Exactly the lines from the one containing "You are a computer-use" through the final line of the data below, with pictures omitted, make up the answer.

#### Source material

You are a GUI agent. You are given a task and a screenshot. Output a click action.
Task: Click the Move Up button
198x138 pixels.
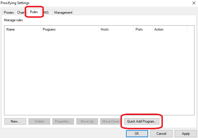coord(87,121)
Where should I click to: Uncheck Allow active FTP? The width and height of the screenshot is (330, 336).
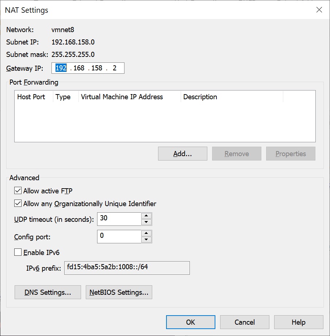point(18,190)

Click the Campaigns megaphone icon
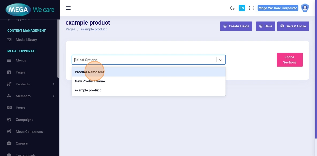point(9,120)
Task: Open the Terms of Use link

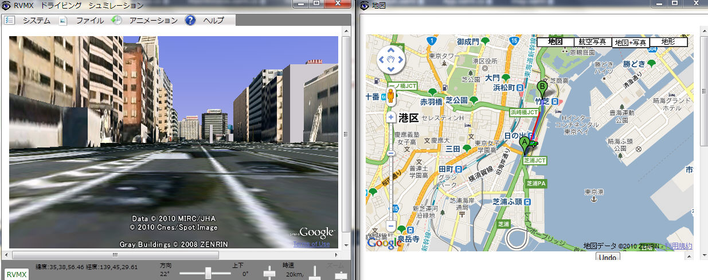Action: pyautogui.click(x=311, y=244)
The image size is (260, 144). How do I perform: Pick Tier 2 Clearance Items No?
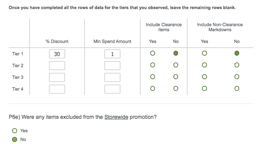click(x=175, y=65)
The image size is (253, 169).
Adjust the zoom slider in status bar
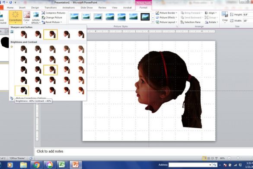[x=238, y=158]
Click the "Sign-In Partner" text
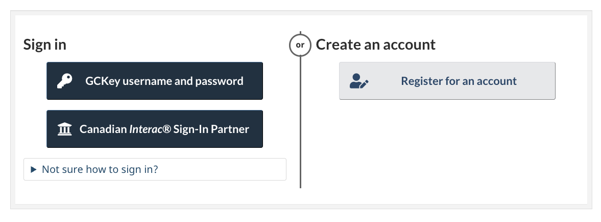 click(211, 129)
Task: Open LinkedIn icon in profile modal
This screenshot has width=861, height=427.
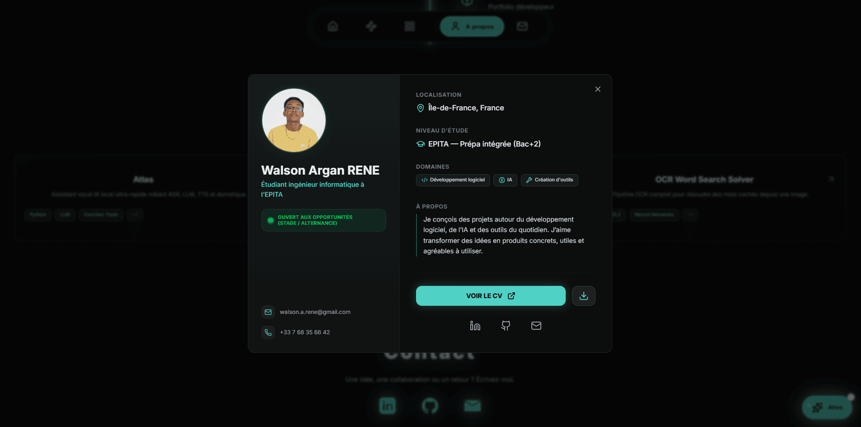Action: (x=475, y=326)
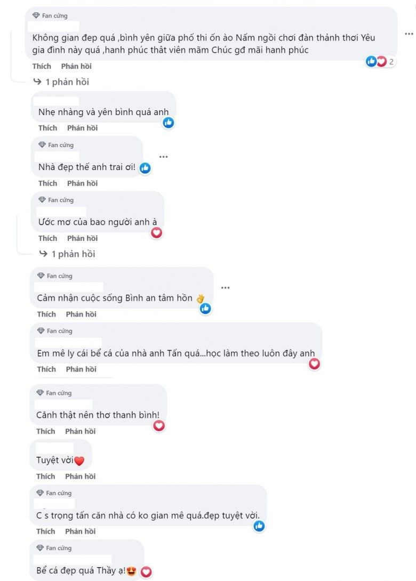Click 'Thích' under 'Nhẹ nhàng và yên bình' comment
The height and width of the screenshot is (581, 416).
(47, 128)
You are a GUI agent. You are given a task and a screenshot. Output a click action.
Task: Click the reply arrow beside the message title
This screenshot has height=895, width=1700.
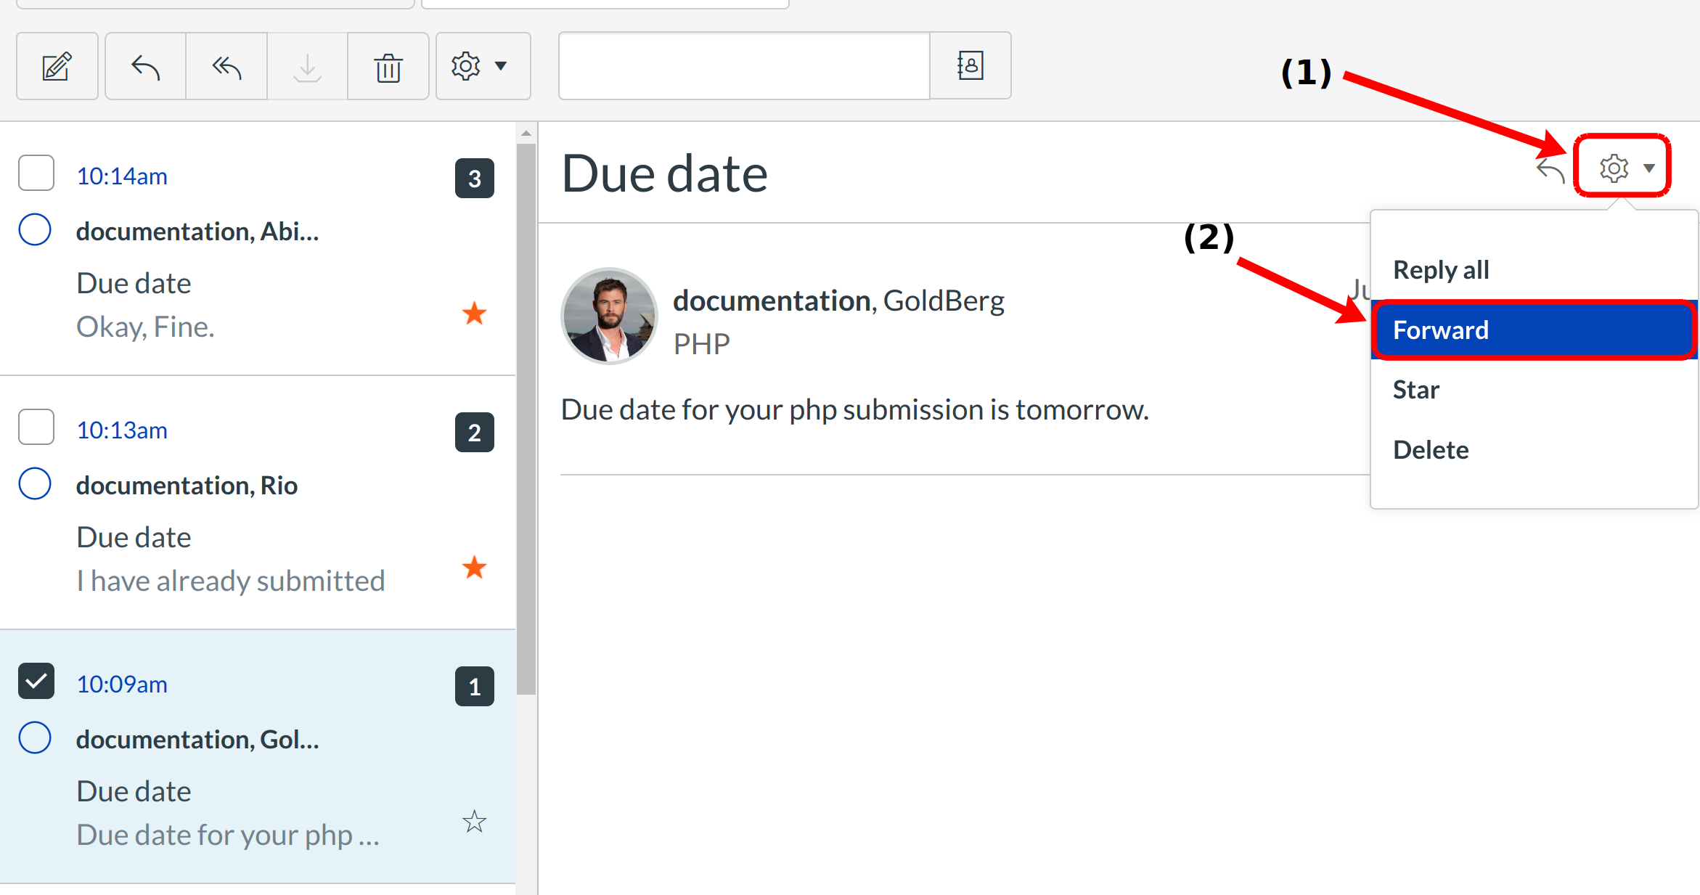[1550, 170]
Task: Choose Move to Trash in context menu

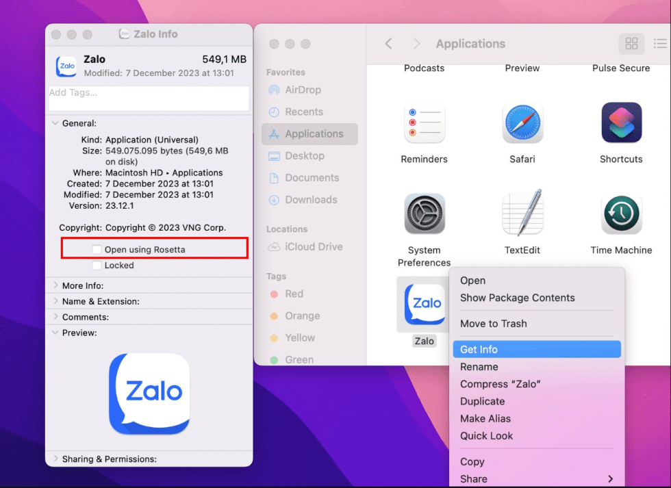Action: point(494,324)
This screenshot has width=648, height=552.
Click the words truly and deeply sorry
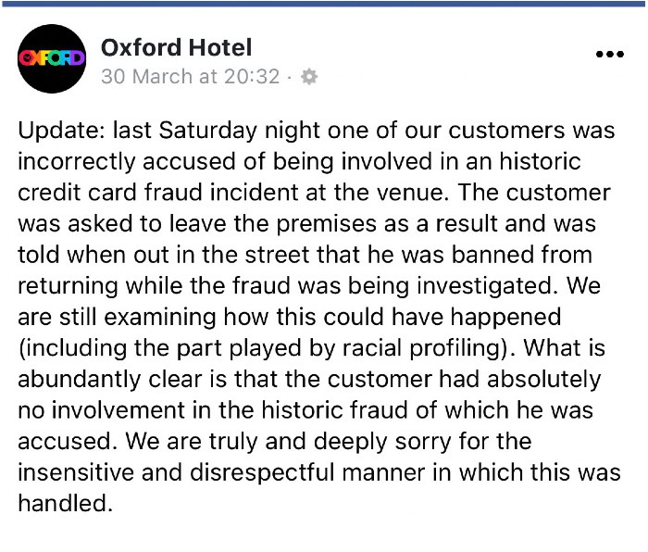click(330, 442)
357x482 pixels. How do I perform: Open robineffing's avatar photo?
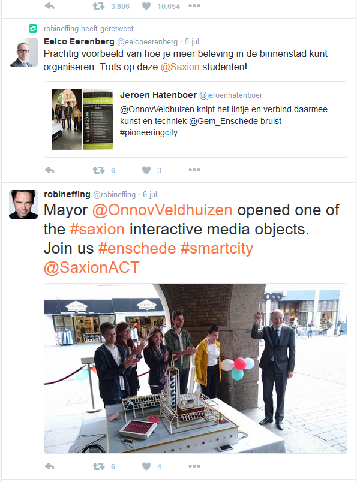click(x=23, y=204)
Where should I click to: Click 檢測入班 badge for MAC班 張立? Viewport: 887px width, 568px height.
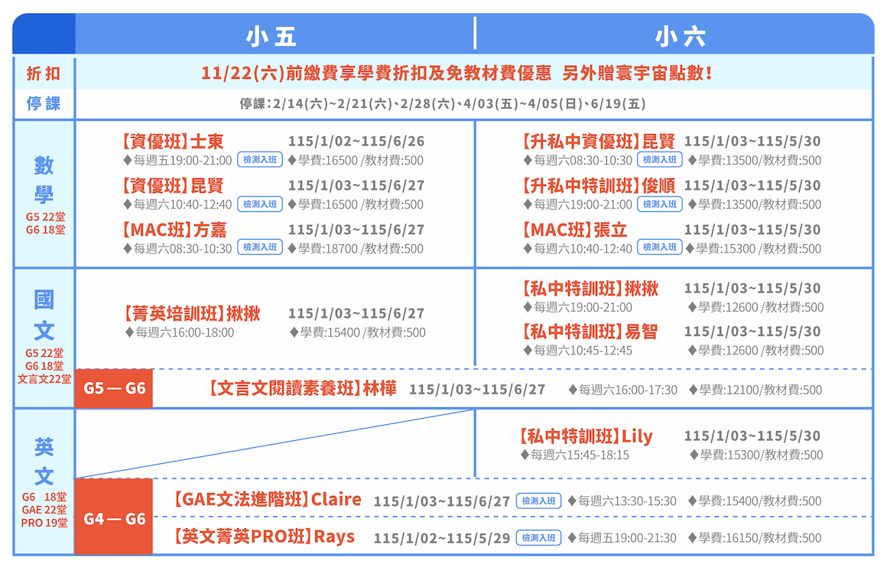coord(659,248)
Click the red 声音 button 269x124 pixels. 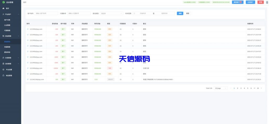click(x=260, y=2)
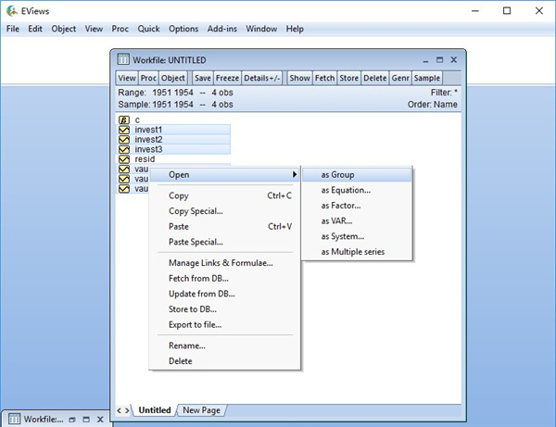The width and height of the screenshot is (556, 427).
Task: Click the Sample button in workfile toolbar
Action: click(426, 78)
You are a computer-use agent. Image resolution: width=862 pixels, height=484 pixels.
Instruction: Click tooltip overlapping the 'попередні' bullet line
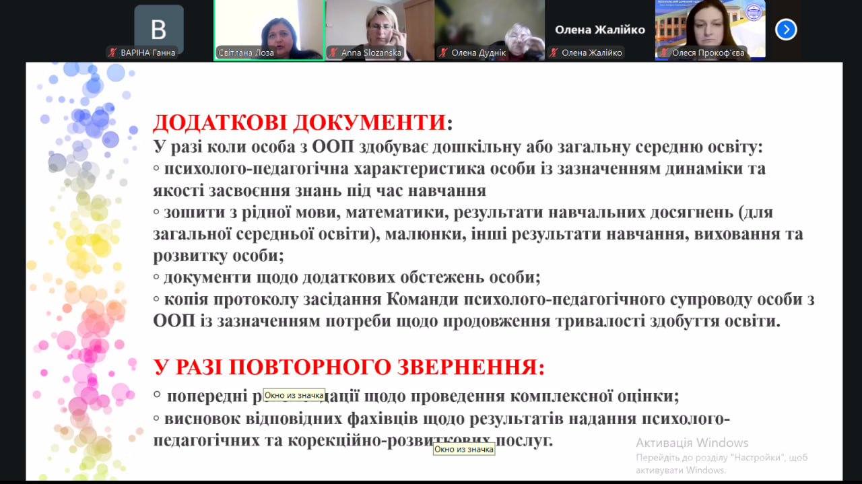[294, 395]
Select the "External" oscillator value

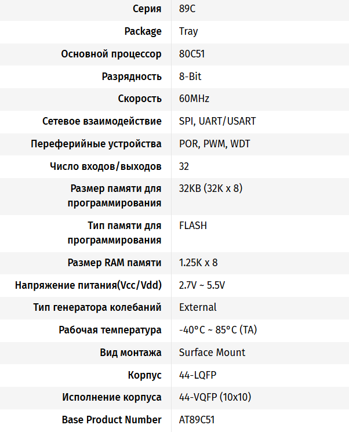click(x=198, y=307)
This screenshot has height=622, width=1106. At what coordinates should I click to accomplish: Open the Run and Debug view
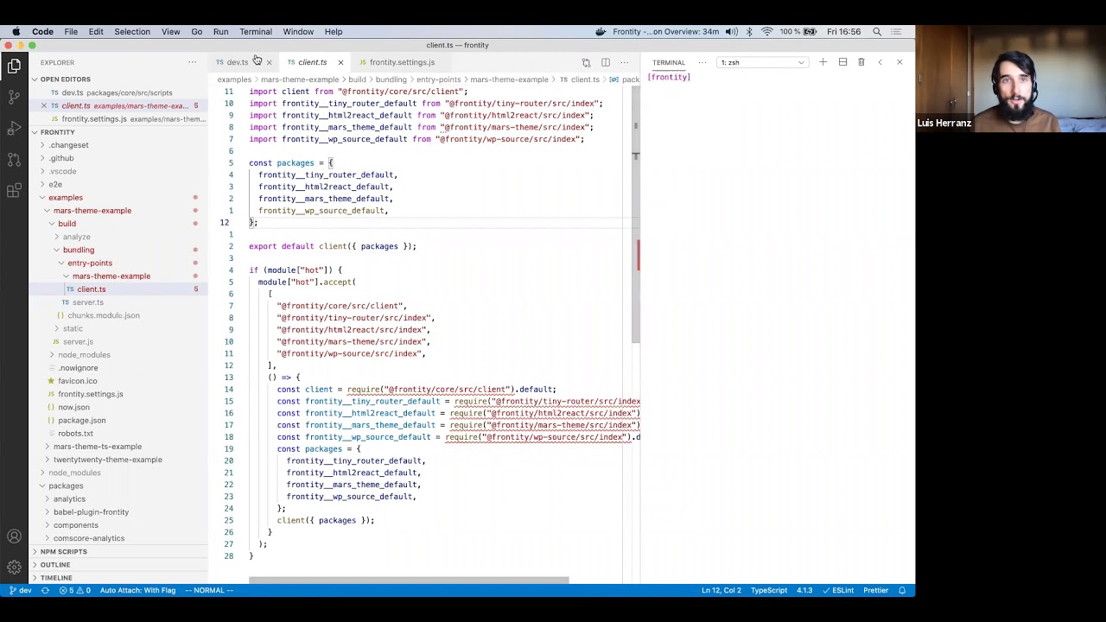[14, 128]

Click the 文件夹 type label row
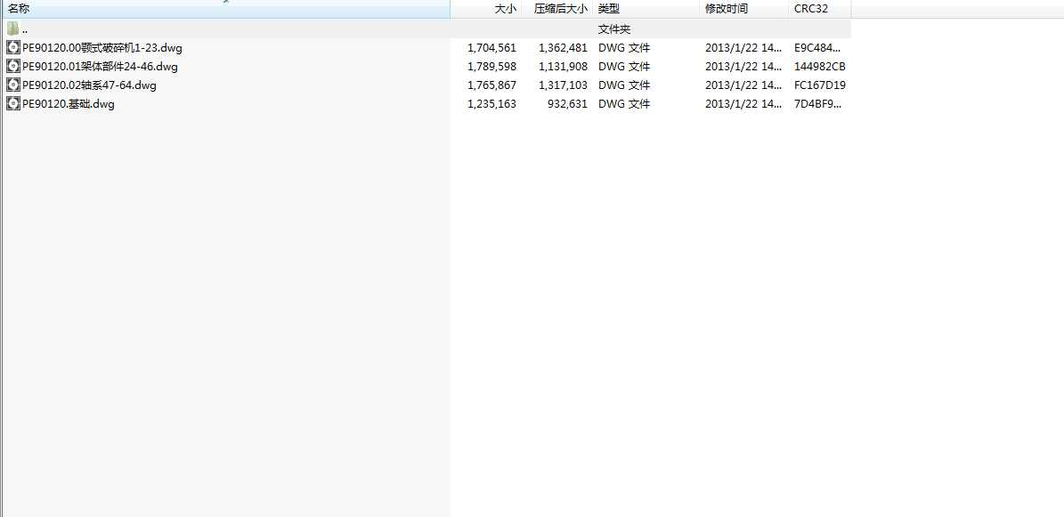[613, 28]
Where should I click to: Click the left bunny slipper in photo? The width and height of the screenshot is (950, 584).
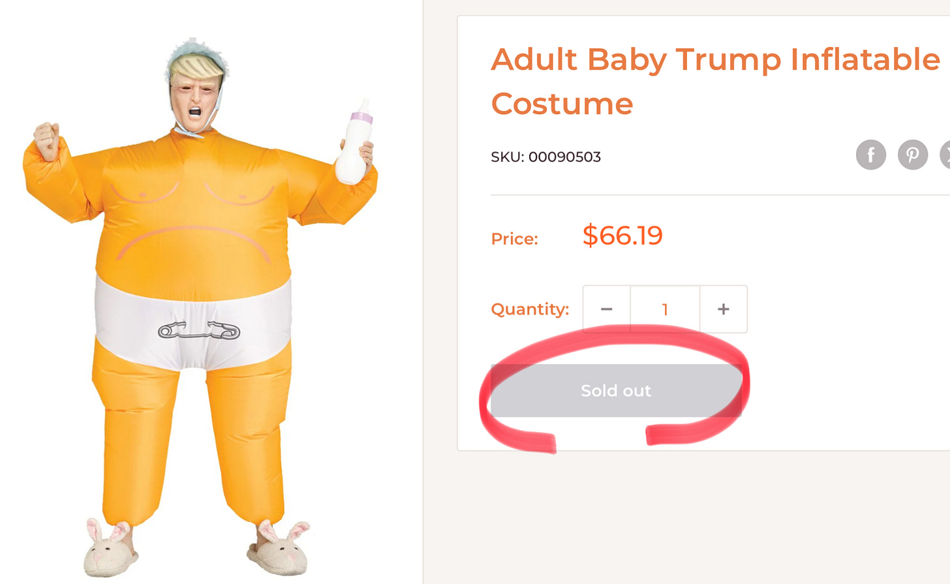(111, 548)
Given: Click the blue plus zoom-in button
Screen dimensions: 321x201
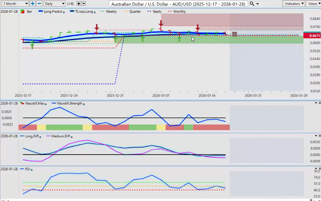Looking at the screenshot, I should click(x=33, y=3).
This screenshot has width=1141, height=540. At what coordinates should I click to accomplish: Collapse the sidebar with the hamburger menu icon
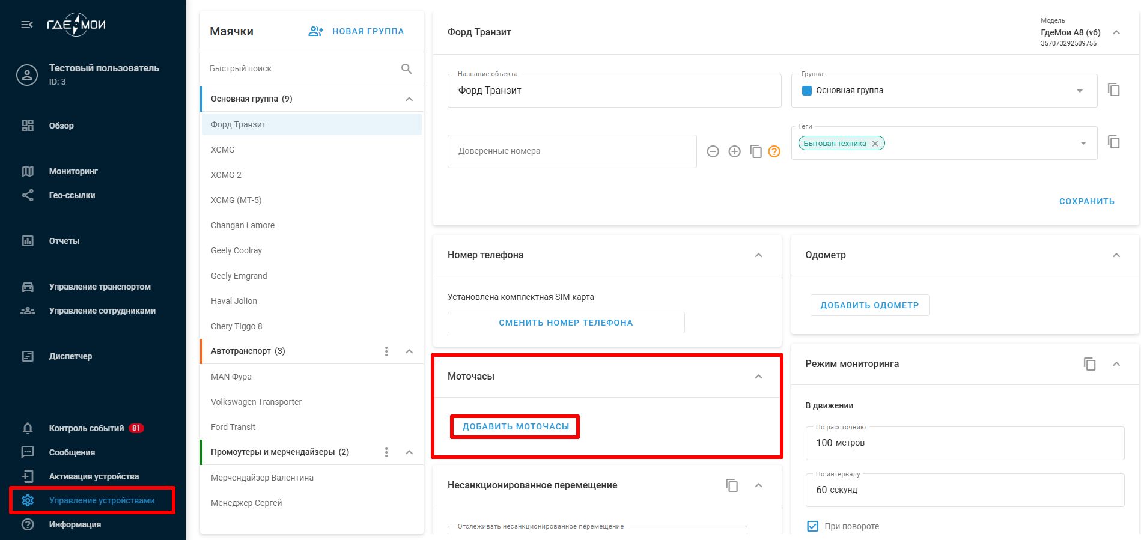[x=27, y=25]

########

- _Answer below_:
You are a computer-use agent. Image resolution: width=862 pixels, height=484 pixels.
Instruction: Click tooltip overlapping the 'попередні' bullet line
[294, 395]
Select the "External" oscillator value

click(x=198, y=307)
This screenshot has height=622, width=1106. At what coordinates should I click to accomplish: Open the Run and Debug view
[14, 128]

Click the 文件夹 type label row
[613, 28]
Where should I click to: Click the left bunny slipper in photo? The width and height of the screenshot is (950, 584).
(111, 548)
Given: Click the blue plus zoom-in button
Screen dimensions: 321x201
Looking at the screenshot, I should click(x=33, y=3).
This screenshot has width=1141, height=540. At what coordinates should I click to accomplish: Collapse the sidebar with the hamburger menu icon
[x=27, y=25]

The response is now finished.